- **Exercise**
With pictures omitted, output the records below exactly as they appear.

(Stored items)
####################

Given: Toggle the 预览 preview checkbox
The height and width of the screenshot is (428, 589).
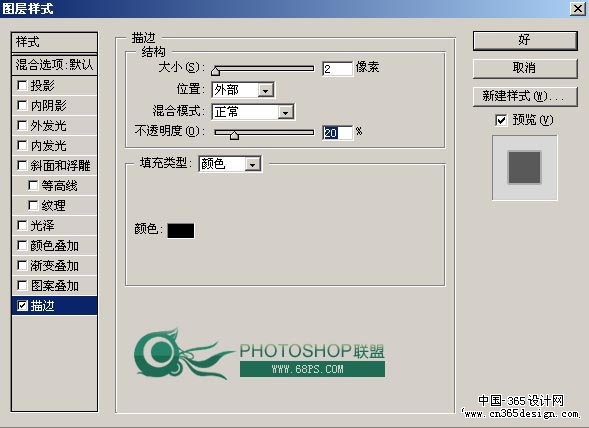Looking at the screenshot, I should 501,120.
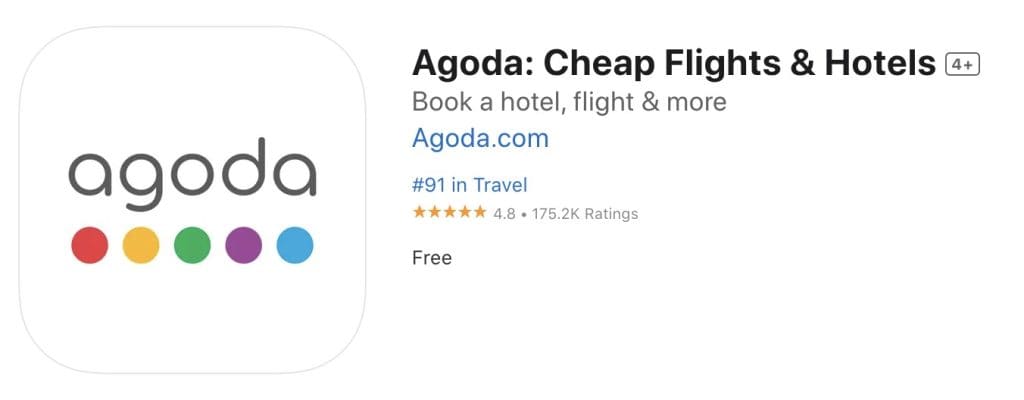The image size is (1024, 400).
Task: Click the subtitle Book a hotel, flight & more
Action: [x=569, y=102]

####################

- **Answer to this problem**
Given: Toggle the 预览 preview checkbox
The height and width of the screenshot is (428, 589).
Looking at the screenshot, I should 501,120.
The image size is (1024, 400).
Task: Click the subtitle Book a hotel, flight & more
Action: [x=569, y=102]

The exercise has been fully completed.